Au début du XXIe siècle, le tourisme est devenu une source de revenus potentielle pour l'île. Des croisières spéciales visitent parfois Pitcairn, et les visiteurs peuvent acheter des souvenirs locaux et découvrir ce lieu chargé d'histoire. Cependant, en raison de l'isolement extrême de l'île et de la difficulté d'accès, le tourisme reste limité. En 2015, Pitcairn s'est également tournée vers l'écotourisme et la protection environnementale. Les eaux entourant l'île ont été déclarées réserve marine en 2016, couvrant une vaste zone de l'océan Pacifique pour protéger la biodiversité locale. Cela a permis de positionner l'île comme un acteur dans la préservation des écosystèmes marins.

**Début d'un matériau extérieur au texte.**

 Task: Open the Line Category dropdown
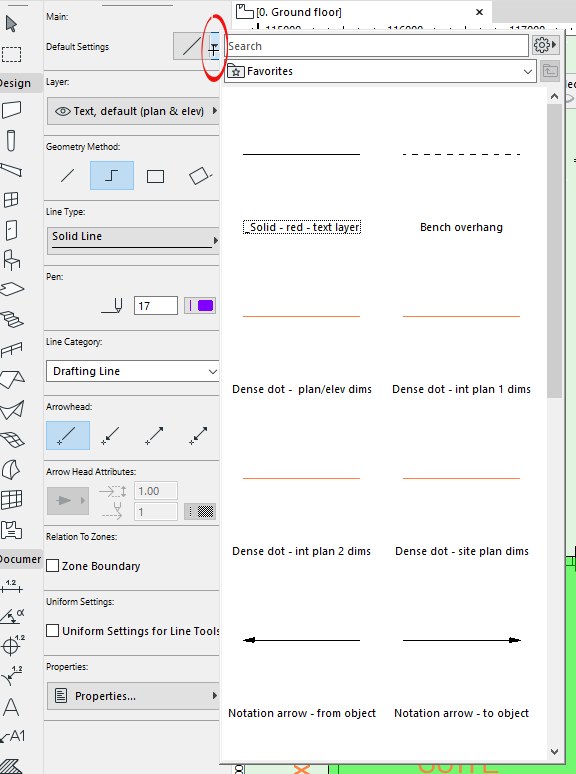(x=132, y=371)
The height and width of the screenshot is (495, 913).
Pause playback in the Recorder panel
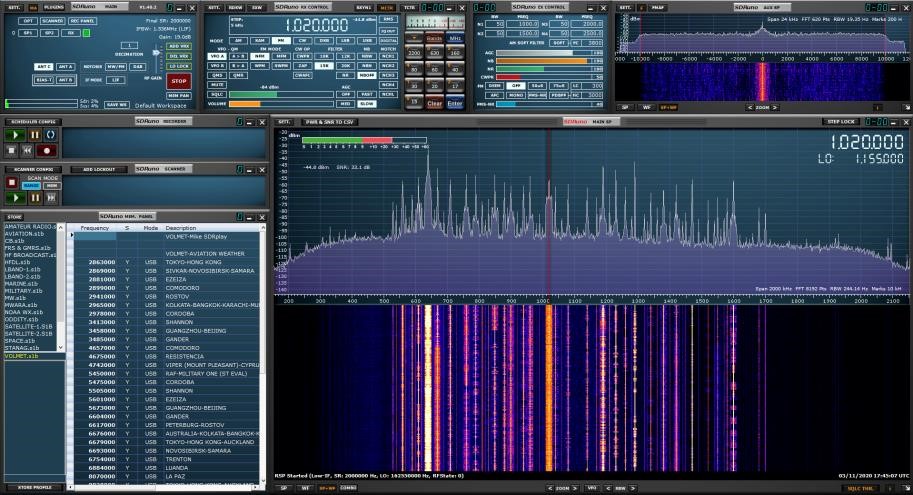click(x=34, y=134)
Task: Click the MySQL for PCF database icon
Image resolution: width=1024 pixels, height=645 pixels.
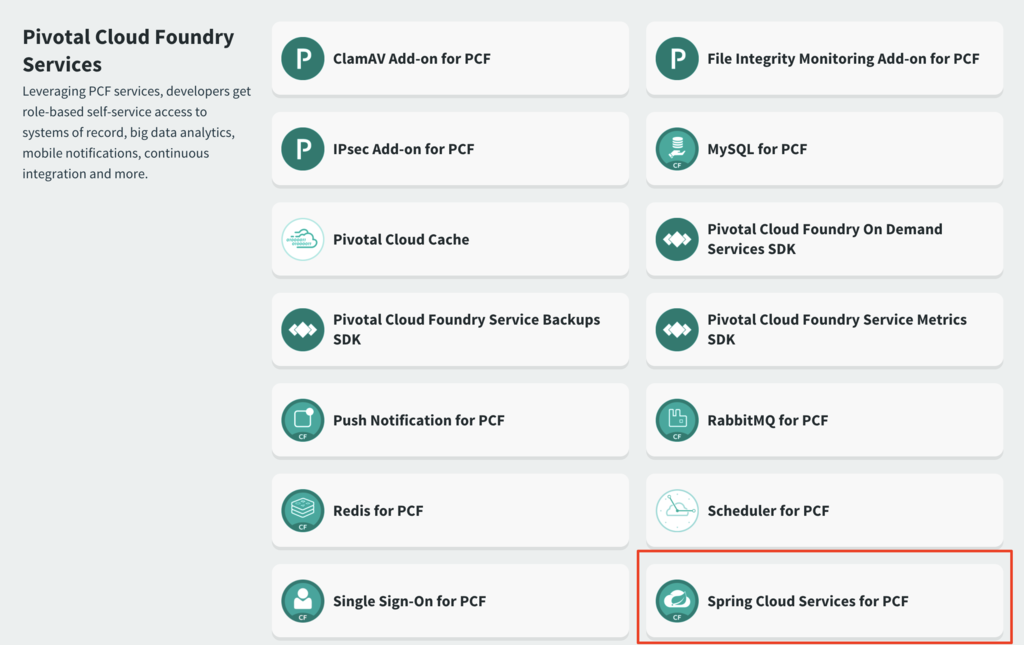Action: point(677,149)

L'un des défis les plus sérieux auxquels Pitcairn est confrontée est le déclin démographique. La majorité des jeunes choisissent de quitter l'île pour chercher des opportunités en Nouvelle-Zélande ou en Australie. À son apogée au XIXᵉ siècle, l'île comptait environ 200 habitants. Seuls deux enfants sont nés à Pitcairn entre 1986 et 2012, et en 2005, un couple est devenu le premier nouvel étranger à obtenir la citoyenneté depuis plus d'un siècle. Depuis 2013, les îles Pitcairn ont tenté d'attirer de nouveaux migrants mais n'ont pas eu de candidats car elles obligent les candidats à disposer de sommes importantes et interdisent l'emploi pendant une période d'essai de deux ans, au cours de laquelle le conseil local peut refuser le statut de résident de longue durée. La population actuelle de Pitcairn est inférieure à 50 habitants.